From director Tiago Guedes (Blood Curse) and legendary producer Paulo Branco (Mysteries of Lisbon), this epic tale of blood, soil, and politics chronicles three generations of a family of landowners and several tumultuous decades of Portuguese history.
With the passing of their father, the brothers João (Albano Jerónimo) and Joaquim Fernandes (Miguel Borges) inherited one of Europe's largest agricultural estates and a way of life. But power is only as valuable as the autonomy required to exercise it, and by the 1970s the heretofore stridently apolitical João is being coerced into relinquishing that autonomy, first by Portugal's authoritarian Estado Novo regime that demands his support for its failing campaign in Angola, and then by the socialist insurgents who ignite the Carnation Revolution and seek to nationalize the country's resources.

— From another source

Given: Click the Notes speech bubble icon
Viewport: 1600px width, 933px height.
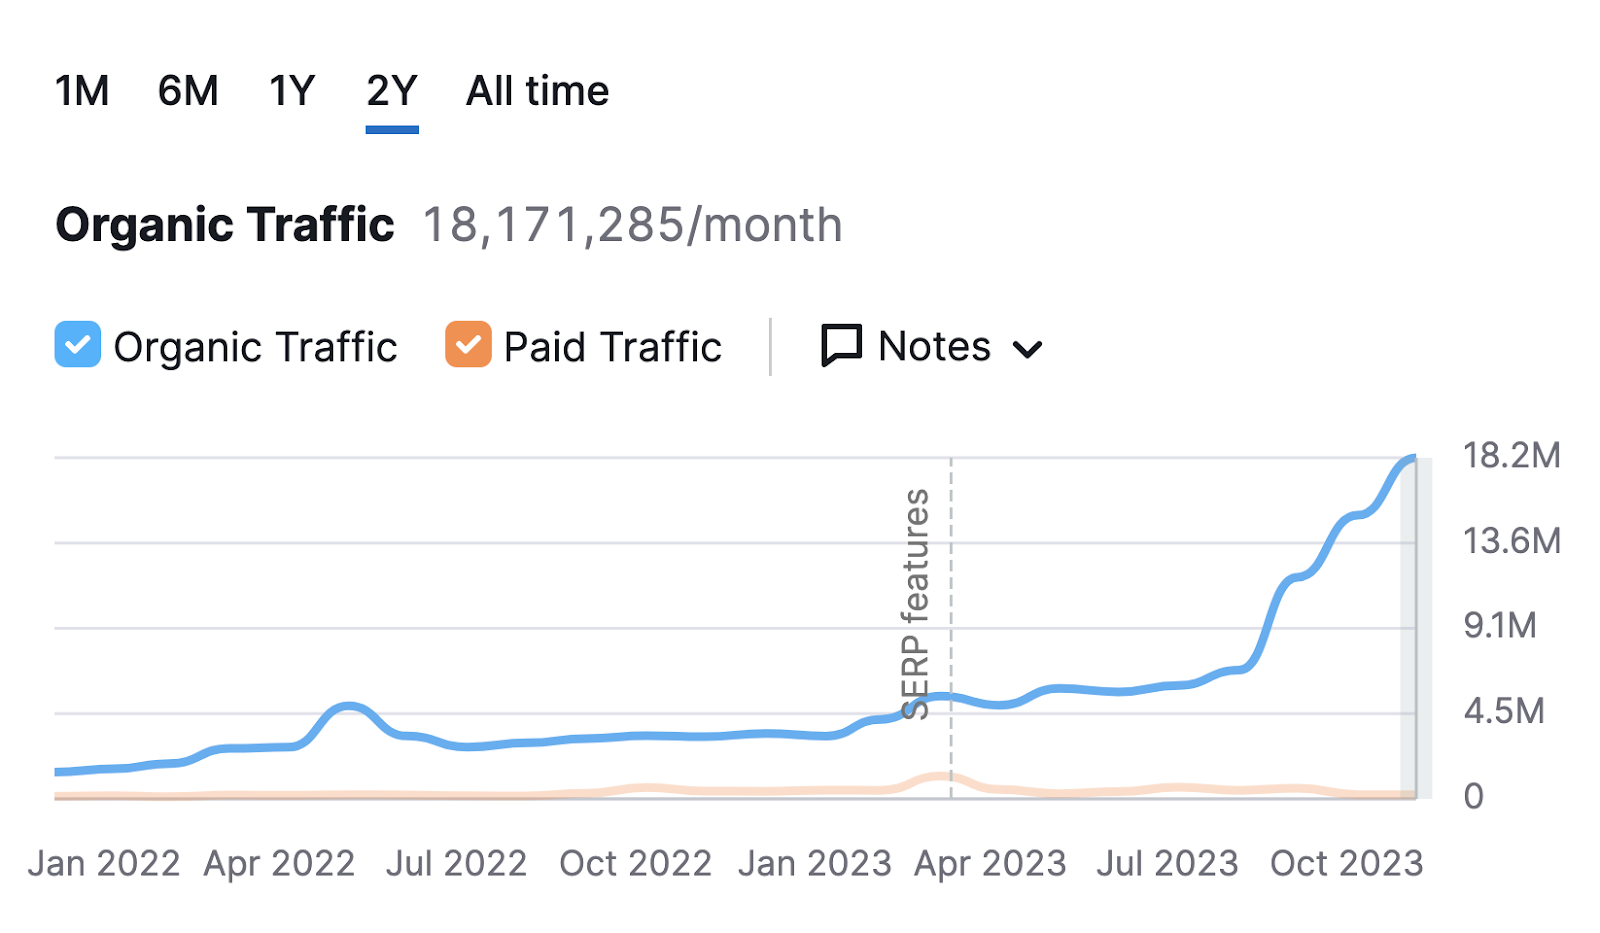Looking at the screenshot, I should (x=840, y=346).
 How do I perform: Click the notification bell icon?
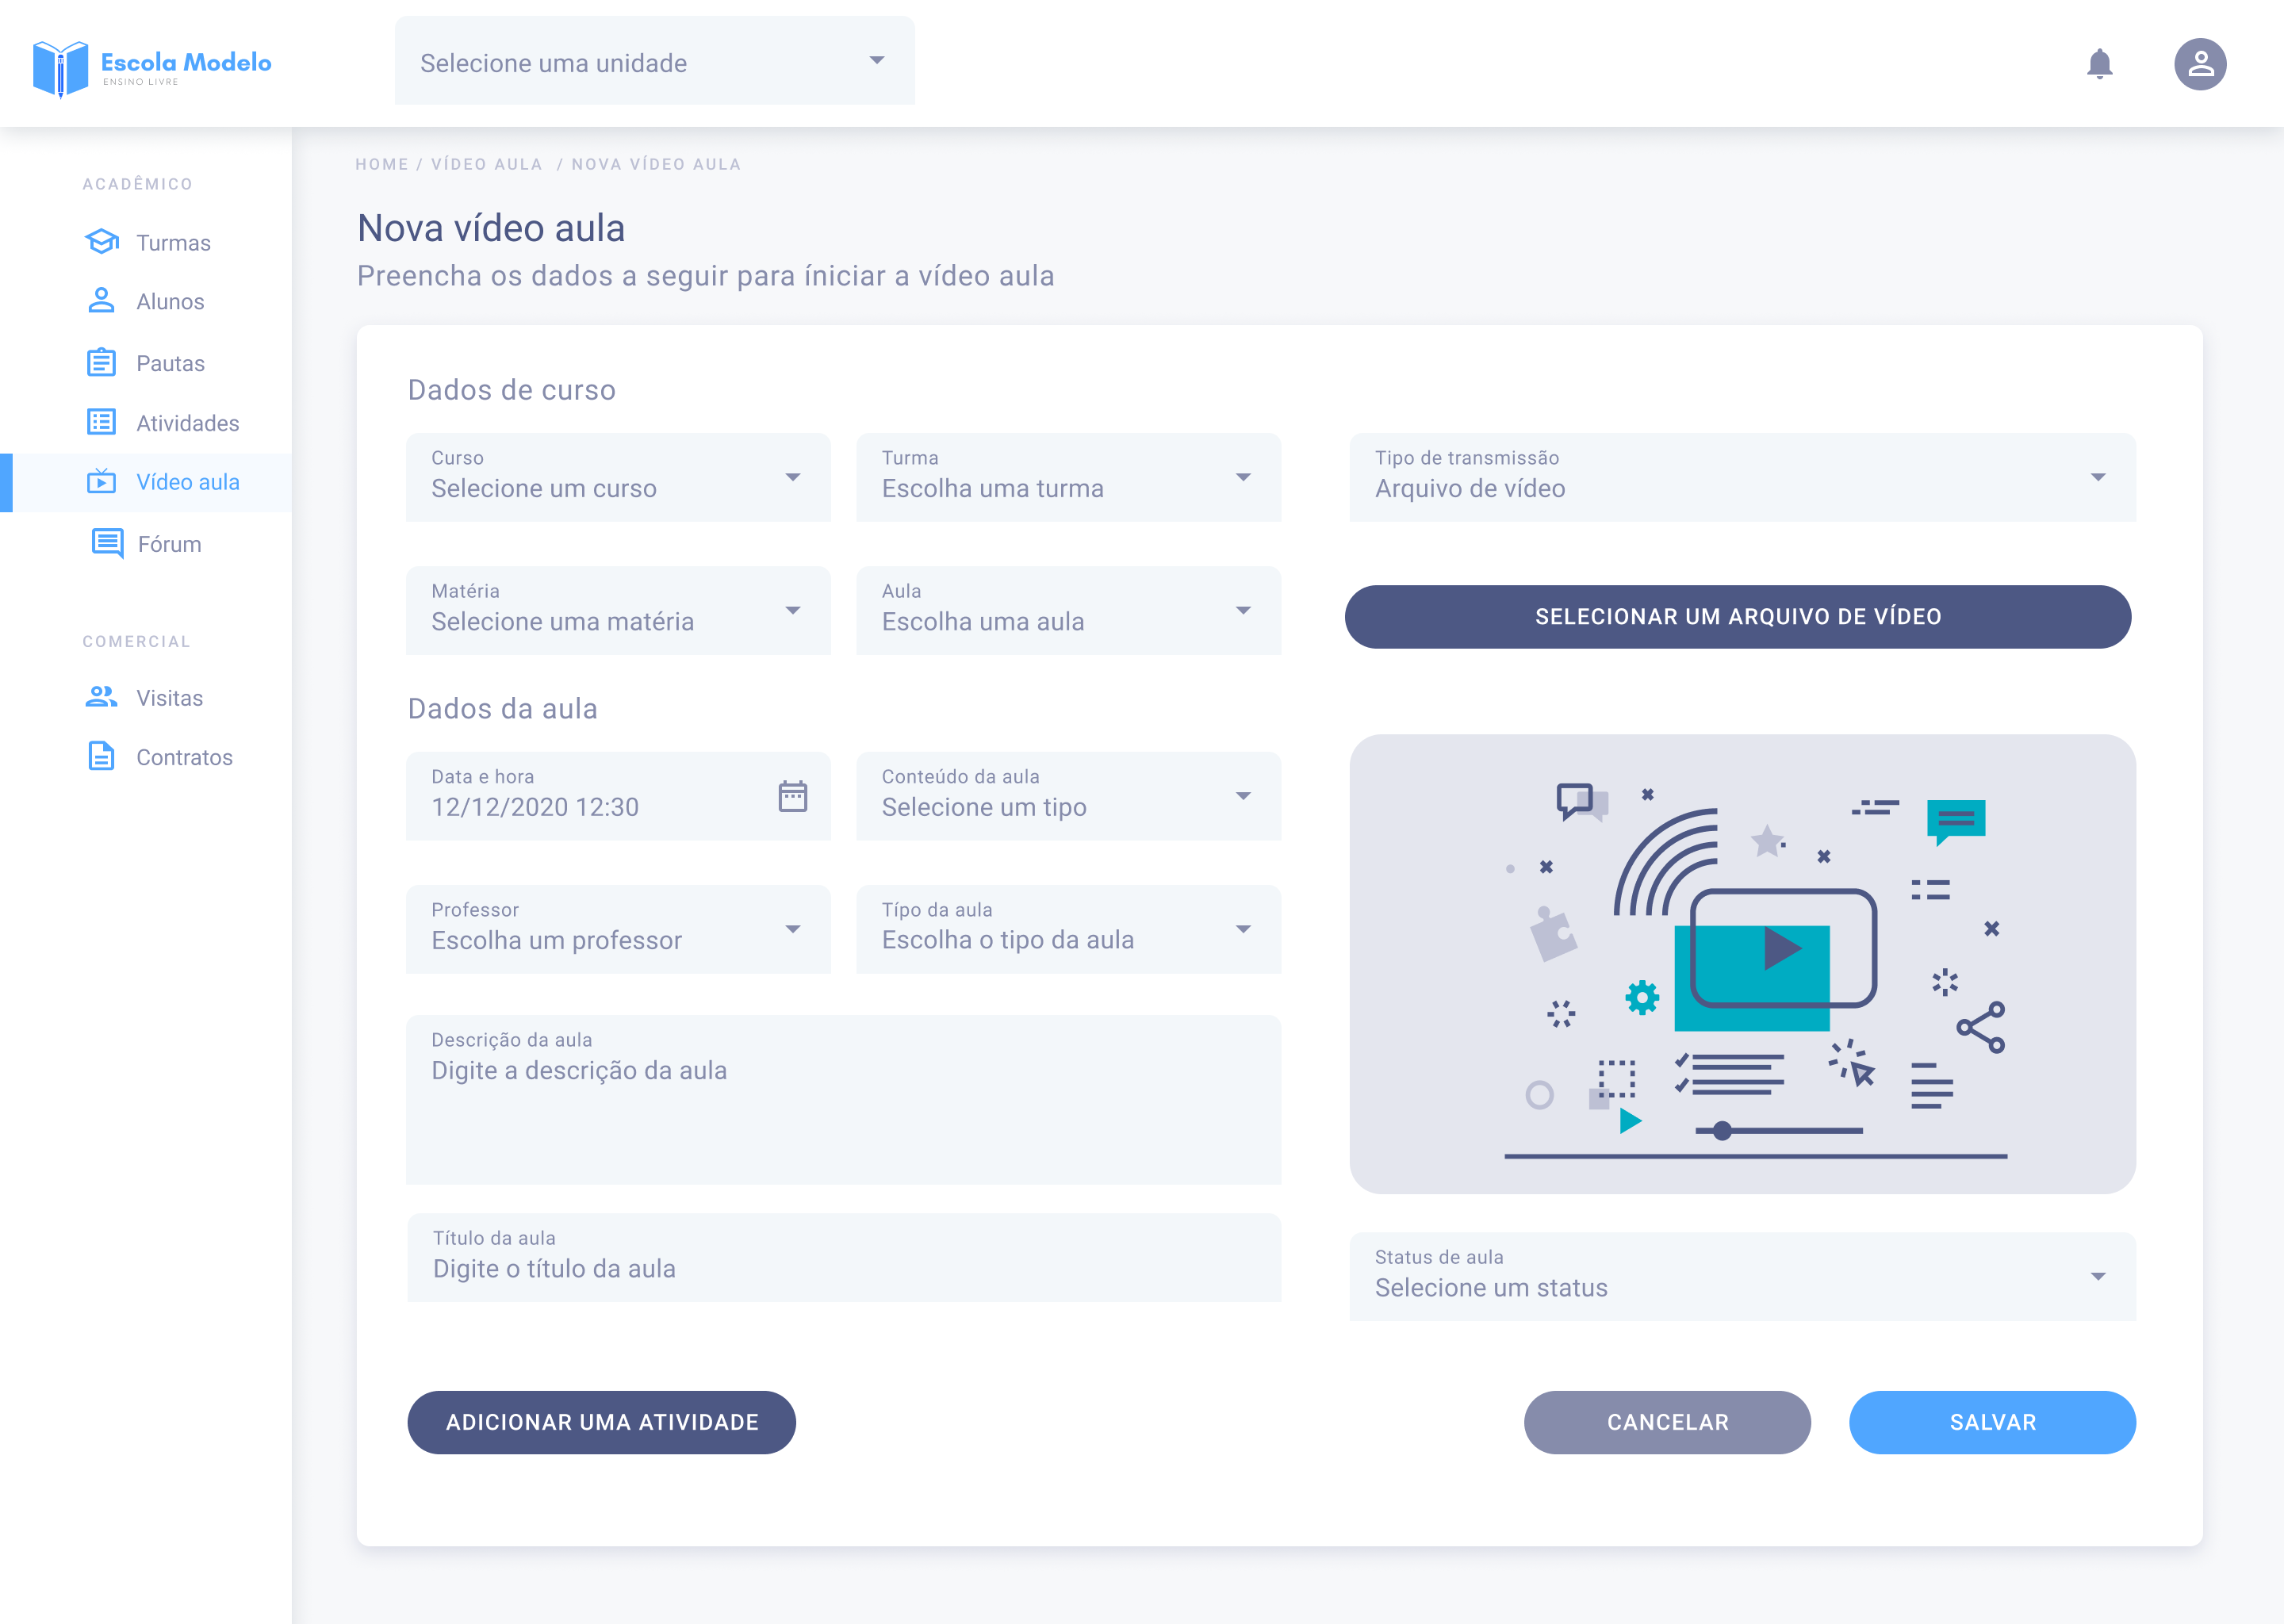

By the 1990s, the Fernandes empire is in slow decline and the children of João and Joaquim are disillusioned with the family enterprise. After weathering so many political tempests, the brothers — and their beleaguered spouses — must now confront the fallout of a more intimate legacy, one characterized by infidelities, alcoholism, and toxic masculinity.
With its sweeping sense of time's passage and handsome widescreen photography, A Herdade — elegantly scripted by Guedes, Rui Cardoso Martins, and Gilles Taurand — fuses modern cinematic grandiosity with the inevitability of Greek tragedy. The film entrances us with the specificity of its history and culture, while piercing us with the universality of its story.